Selenate
Selenate is a cloud-based web-scraping framework build on top of Selenium WebDriver, which aims to simplify complex scraping jobs, and extend basic Selenium functionality.
Arhitecture
Selenate is based on Client-Server arhitecture. Server hosts scraping sessions and runs the browsers while clients connect to the sessions and issue commands.
In this example, we have three clients and two servers: Client 1
has two active sessions: one on Server 1
, and the other on Server 2
, while Client 2
and Developer
are both connected to session 9f2749af
.
Features
List of Selenate's main features:
Session management
Each scraping process has a session associated with it.

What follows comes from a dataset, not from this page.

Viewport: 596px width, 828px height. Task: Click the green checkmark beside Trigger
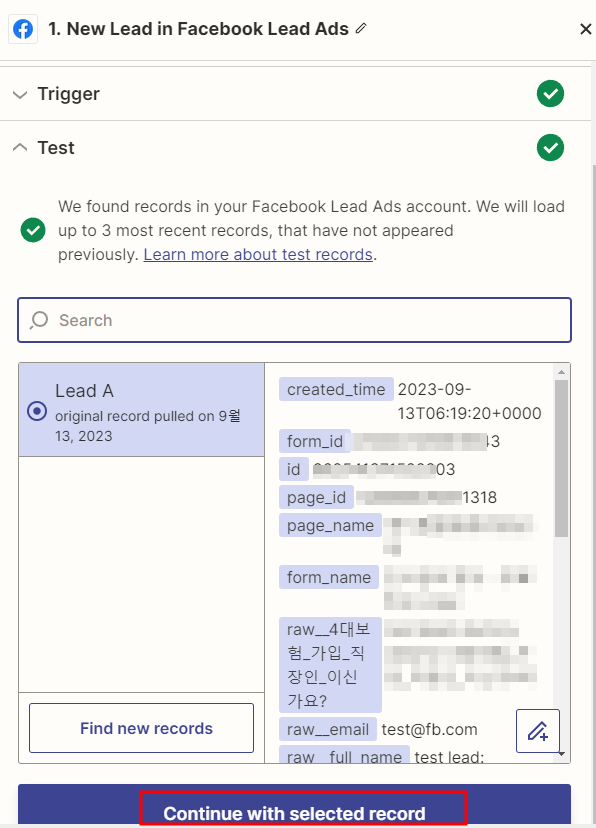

Sessions can be saved and resumed, and they can be shared between clients.
Retryable actions
To account for the fact that sometimes actions fail because of mysterious reasons, Selenate has support for automatic action retrying (until the action succeeds, for a maximum of a specified number of retries).

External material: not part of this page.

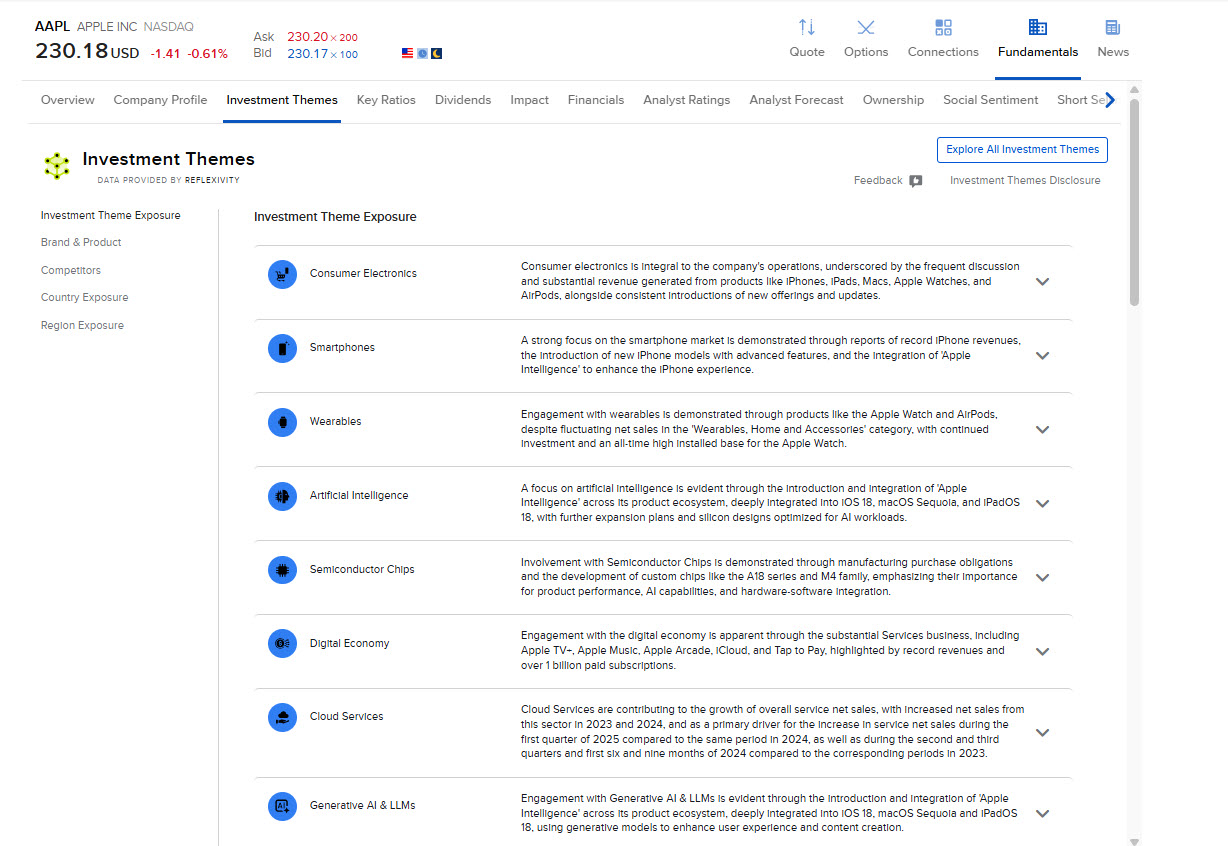Click the Artificial Intelligence theme icon
The width and height of the screenshot is (1228, 846).
coord(283,496)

Frame and window management
Client code doesn't need to worry about switching between frames and windows, Selenate can manage them automatically.
Keepalive
For sessions that require constant activity to remain active (auto log-out), Selenate can automatically and periodically execute a specified set of commands, to prevent session from expiring.
Browser pool
Selenate supports a browser pre-loading for faster session initialization.
Session recording
Selenate can record a video of the entire scraping session for debugging purposes.
Robot and Sikuli support
Selenate has a support for native mouse and keyboard actions, as well as Sikuli integration.
Java Applet support
Selenate supports working with Java applets embedded in web pages.